Shorten the paragraph in the forum thread below that begins "It most certainly is illegal," keeping its main points.

──────── EXCERPT

Please note that renting is not illegal.


----------



## SueDonJ (Jan 27, 2015)

geekette said:


> Please note that renting is not illegal.



??  II's rules prohibit rentals of exchanges and Getaways obtained through them.


----------



## Saintsfanfl (Jan 27, 2015)

geekette said:


> Please note that renting is not illegal.



It most certainly is illegal. You are probably referring to a violation of criminal law, but illegal is also a correct term for a violation of civil law. Renting an exchange is indisputably a violation of civil law because it is very clearly spelled out in the terms and conditions.

In short it is not criminal, but it is still illegal.


----------



## Saintsfanfl (Jan 27, 2015)

gblotter said:


> This point may have been discussed in other threads, but it bears repeating.
> 
> Interval International monitors redweek.com for illegal renting of exchanged weeks.
> 
> ...



This happened to me to a "T". What I now do if I am renting the same week that I have an exchange for is I send a notice to II's loss prevention department so they know in advance. I have offered them proof that I also own the same week as my exchange but they have never wanted me to send it.


----------



## gmarine (Jan 27, 2015)

Several years ago I had my II account suspended on suspicion of renting a DVC exchange on EBAY. It wasnt my unit up for rent but it took a couple days to straighten out and it was clear that II does at times act on the rental of exchanges.


----------



## sjsharkie (Jan 27, 2015)

geekette said:


> Please note that renting is not illegal.



Renting is not illegal, but it is against the rules.

I would also not describe it as illegal, but i can understand Saintsfan's point of view.

────────────────
──────── SUPPLIED INFORMATION

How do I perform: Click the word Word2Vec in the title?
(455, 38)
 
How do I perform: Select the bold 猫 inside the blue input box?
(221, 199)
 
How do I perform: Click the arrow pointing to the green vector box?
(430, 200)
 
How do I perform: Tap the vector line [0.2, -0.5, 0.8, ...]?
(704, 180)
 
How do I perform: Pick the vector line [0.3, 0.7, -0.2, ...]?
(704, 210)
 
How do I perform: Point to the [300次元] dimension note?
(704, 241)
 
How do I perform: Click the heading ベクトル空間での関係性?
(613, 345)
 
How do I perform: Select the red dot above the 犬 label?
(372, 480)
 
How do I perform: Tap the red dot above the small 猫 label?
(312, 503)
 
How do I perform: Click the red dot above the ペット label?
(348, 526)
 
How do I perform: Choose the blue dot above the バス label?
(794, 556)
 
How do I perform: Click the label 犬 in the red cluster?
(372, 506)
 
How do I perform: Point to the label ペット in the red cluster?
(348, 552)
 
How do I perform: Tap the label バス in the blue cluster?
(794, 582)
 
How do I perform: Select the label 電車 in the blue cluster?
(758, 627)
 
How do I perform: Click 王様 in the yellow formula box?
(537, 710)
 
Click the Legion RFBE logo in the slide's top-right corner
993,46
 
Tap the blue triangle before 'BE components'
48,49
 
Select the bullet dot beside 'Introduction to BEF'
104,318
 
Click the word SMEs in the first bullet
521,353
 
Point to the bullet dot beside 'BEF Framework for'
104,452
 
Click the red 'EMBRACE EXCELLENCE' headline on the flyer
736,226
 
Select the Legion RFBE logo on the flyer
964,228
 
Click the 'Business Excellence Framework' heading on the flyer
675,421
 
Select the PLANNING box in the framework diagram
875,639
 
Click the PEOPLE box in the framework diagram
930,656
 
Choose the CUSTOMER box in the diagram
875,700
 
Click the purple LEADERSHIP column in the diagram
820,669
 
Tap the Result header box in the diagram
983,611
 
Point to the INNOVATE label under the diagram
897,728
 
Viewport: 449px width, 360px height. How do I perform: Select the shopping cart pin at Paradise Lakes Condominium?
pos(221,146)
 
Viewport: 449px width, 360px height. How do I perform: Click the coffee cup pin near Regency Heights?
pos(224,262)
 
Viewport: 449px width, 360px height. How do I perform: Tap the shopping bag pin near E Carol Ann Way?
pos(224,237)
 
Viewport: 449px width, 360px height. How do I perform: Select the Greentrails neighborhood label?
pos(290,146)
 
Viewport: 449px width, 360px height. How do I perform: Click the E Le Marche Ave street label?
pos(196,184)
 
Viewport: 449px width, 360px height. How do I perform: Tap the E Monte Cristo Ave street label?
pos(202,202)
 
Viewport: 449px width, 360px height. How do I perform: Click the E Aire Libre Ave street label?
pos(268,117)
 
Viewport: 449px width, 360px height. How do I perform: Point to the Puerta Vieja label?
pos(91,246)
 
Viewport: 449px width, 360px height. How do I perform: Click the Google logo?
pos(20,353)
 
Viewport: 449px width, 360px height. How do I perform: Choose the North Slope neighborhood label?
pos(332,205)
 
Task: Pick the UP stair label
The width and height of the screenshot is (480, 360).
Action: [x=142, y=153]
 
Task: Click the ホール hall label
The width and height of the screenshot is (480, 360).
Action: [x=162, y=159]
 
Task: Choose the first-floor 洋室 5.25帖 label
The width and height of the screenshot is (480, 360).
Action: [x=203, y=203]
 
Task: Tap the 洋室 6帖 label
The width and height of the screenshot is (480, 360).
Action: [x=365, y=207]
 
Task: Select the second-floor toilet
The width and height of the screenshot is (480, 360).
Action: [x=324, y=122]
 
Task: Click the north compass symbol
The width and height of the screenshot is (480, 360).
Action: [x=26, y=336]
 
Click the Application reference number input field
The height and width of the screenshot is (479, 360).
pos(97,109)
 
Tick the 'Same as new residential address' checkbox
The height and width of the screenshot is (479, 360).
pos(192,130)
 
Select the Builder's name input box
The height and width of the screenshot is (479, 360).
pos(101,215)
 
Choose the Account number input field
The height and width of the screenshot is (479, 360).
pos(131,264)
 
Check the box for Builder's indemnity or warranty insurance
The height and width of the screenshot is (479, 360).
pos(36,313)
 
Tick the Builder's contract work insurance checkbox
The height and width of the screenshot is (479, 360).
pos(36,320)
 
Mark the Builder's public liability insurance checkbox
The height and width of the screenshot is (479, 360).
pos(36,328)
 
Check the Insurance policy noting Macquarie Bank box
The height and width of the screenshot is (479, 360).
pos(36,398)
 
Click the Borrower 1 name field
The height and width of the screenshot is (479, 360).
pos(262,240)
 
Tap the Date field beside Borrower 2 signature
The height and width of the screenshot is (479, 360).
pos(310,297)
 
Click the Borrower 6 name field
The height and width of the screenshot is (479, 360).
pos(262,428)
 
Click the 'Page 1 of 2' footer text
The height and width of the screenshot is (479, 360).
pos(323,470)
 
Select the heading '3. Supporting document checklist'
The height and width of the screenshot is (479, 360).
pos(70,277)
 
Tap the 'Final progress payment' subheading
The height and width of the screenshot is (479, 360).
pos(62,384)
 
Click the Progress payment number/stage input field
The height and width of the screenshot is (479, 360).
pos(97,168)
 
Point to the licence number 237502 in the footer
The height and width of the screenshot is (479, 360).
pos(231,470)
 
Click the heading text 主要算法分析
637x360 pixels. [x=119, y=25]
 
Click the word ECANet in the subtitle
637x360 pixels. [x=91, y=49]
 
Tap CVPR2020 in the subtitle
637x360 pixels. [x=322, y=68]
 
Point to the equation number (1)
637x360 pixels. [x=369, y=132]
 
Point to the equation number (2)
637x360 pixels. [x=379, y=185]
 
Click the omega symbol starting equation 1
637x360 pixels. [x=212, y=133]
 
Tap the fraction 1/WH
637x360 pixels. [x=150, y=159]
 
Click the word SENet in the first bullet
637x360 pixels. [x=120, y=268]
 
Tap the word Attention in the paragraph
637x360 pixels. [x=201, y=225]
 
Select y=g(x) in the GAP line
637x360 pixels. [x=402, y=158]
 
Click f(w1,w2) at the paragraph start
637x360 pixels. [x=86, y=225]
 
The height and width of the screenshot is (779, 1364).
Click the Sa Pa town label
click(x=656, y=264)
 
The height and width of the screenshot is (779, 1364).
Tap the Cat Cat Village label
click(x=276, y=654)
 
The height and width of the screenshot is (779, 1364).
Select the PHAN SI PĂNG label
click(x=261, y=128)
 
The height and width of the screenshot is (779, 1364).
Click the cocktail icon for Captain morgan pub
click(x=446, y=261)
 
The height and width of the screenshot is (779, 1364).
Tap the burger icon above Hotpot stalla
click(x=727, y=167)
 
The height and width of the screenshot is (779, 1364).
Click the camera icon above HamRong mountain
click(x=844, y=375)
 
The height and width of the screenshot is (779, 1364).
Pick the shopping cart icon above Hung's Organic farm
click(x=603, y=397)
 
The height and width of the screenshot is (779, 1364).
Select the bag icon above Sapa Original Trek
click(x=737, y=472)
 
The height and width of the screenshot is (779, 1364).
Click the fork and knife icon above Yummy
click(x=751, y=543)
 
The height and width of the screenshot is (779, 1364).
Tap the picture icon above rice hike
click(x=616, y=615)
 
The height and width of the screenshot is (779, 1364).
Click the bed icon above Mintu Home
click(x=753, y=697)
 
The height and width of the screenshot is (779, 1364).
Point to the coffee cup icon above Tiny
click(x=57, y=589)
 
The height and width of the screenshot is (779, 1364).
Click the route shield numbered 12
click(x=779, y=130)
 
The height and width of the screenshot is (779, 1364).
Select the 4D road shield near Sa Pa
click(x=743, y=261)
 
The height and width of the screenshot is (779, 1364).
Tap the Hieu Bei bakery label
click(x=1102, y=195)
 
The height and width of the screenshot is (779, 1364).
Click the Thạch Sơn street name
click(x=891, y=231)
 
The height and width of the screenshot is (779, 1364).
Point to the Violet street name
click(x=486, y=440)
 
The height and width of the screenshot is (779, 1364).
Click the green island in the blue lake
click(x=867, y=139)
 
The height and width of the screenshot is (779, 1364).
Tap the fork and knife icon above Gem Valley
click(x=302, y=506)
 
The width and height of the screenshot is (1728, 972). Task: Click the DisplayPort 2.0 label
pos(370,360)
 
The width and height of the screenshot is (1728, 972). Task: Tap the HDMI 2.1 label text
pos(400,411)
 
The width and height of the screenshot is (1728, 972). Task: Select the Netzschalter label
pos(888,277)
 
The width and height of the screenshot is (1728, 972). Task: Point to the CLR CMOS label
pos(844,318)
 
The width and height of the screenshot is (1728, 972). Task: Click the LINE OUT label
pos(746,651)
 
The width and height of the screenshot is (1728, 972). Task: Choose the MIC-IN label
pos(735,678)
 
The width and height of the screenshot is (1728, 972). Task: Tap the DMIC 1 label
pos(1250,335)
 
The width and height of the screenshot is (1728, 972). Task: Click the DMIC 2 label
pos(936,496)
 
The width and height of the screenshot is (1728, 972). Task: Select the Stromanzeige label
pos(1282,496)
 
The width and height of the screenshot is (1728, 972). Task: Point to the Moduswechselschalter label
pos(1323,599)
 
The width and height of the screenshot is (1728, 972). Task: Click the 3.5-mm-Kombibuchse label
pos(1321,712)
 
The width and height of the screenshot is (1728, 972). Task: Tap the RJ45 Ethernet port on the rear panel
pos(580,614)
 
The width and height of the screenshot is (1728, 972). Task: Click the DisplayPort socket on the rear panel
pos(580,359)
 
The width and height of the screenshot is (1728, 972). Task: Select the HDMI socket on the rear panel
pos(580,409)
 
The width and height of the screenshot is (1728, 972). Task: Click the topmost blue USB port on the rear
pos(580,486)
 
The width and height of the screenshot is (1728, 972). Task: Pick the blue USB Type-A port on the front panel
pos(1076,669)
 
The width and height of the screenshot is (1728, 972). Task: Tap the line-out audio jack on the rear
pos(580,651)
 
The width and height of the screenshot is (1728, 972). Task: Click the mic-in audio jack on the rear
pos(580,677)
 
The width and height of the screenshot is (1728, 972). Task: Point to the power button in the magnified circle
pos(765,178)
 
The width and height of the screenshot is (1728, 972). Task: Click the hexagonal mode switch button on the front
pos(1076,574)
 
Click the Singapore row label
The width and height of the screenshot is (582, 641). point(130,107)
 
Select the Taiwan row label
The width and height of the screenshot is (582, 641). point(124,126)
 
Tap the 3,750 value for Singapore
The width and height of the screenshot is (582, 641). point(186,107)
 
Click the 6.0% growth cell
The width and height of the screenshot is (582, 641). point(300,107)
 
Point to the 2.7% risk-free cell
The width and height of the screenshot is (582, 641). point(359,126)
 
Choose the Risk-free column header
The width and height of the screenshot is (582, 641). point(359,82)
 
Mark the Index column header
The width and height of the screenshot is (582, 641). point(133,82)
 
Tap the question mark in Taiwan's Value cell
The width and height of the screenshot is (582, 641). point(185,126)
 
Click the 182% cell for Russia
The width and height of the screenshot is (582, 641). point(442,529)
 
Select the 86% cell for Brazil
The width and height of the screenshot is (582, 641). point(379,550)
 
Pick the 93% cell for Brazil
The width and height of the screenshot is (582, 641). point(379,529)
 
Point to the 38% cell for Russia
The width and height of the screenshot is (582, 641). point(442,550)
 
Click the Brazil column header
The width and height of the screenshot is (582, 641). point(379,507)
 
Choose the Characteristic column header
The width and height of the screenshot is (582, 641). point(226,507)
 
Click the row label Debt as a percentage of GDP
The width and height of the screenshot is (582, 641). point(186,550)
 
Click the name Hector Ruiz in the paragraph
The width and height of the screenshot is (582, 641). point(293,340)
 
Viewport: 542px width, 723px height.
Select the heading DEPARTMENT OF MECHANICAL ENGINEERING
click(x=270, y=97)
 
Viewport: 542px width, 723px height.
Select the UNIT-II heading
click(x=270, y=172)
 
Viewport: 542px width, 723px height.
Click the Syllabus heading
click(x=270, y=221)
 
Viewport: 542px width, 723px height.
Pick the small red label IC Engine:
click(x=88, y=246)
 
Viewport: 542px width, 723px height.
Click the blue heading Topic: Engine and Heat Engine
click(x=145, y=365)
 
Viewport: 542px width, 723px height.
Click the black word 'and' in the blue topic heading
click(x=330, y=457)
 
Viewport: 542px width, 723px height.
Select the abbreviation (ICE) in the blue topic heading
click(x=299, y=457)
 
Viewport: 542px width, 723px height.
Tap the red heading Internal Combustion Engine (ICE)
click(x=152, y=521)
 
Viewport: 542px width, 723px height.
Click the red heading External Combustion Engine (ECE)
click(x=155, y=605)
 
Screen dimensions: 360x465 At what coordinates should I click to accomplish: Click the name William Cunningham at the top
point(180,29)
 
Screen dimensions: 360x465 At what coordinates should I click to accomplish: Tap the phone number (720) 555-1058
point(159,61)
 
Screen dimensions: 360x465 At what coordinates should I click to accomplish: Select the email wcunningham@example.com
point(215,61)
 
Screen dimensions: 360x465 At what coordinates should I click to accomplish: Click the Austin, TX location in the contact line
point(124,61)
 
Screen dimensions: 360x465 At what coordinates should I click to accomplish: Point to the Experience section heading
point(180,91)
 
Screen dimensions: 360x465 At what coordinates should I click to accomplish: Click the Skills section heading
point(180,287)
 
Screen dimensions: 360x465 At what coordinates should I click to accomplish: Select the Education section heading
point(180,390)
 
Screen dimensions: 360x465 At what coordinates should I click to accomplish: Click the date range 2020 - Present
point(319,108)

────────────────

REPLY TO THE TASK: Renting an exchange is illegal. The other poster likely means criminal law, but "illegal" also applies to civil-law violations. Renting an exchange clearly violates civil law because the terms and conditions spell it out.